## EXERCISE OBJECTIVE
Give back exactly the lines from the "At what coordinates" line to the final line of the records, and only those, minus any pictures.

☆ ☆ ☆ ☆ ☆ ☆ ☆

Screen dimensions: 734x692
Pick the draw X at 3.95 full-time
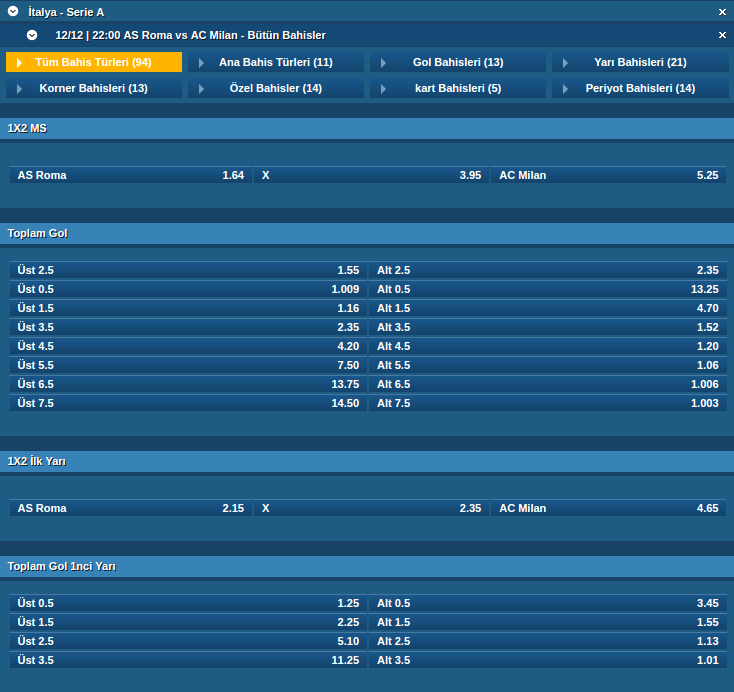pyautogui.click(x=371, y=175)
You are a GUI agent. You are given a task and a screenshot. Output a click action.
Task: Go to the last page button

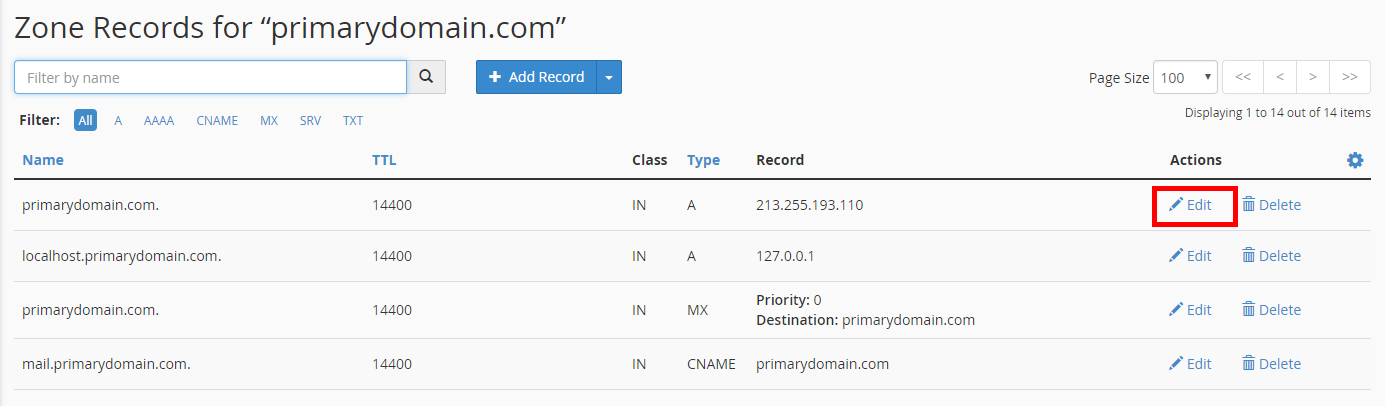[x=1349, y=77]
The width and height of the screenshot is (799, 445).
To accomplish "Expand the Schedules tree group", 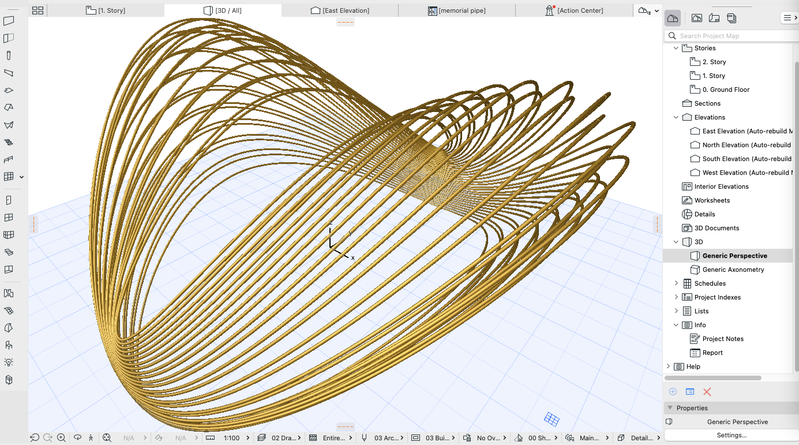I will tap(676, 283).
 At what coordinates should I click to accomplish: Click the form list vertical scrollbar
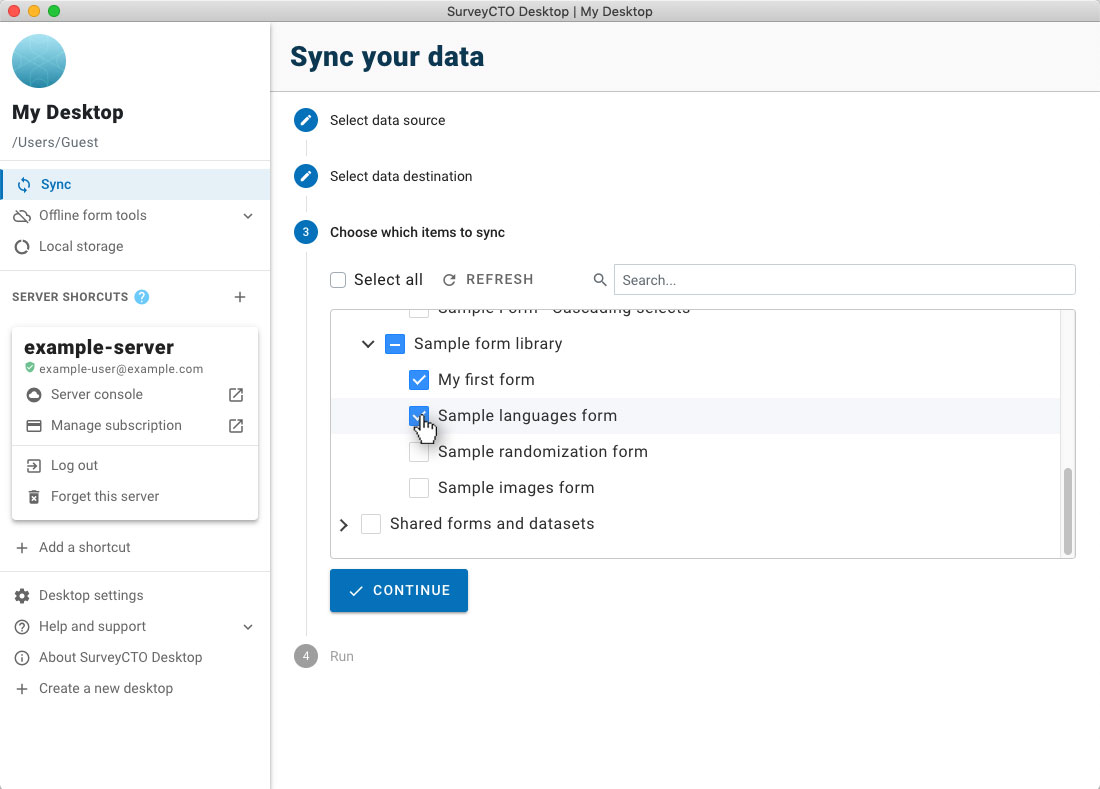click(x=1068, y=510)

☆ ☆ ☆ ☆ ☆ ☆ ☆

## ANSWER SECTION
 At what coordinates should I click to accomplish: Click the form list vertical scrollbar
click(x=1068, y=510)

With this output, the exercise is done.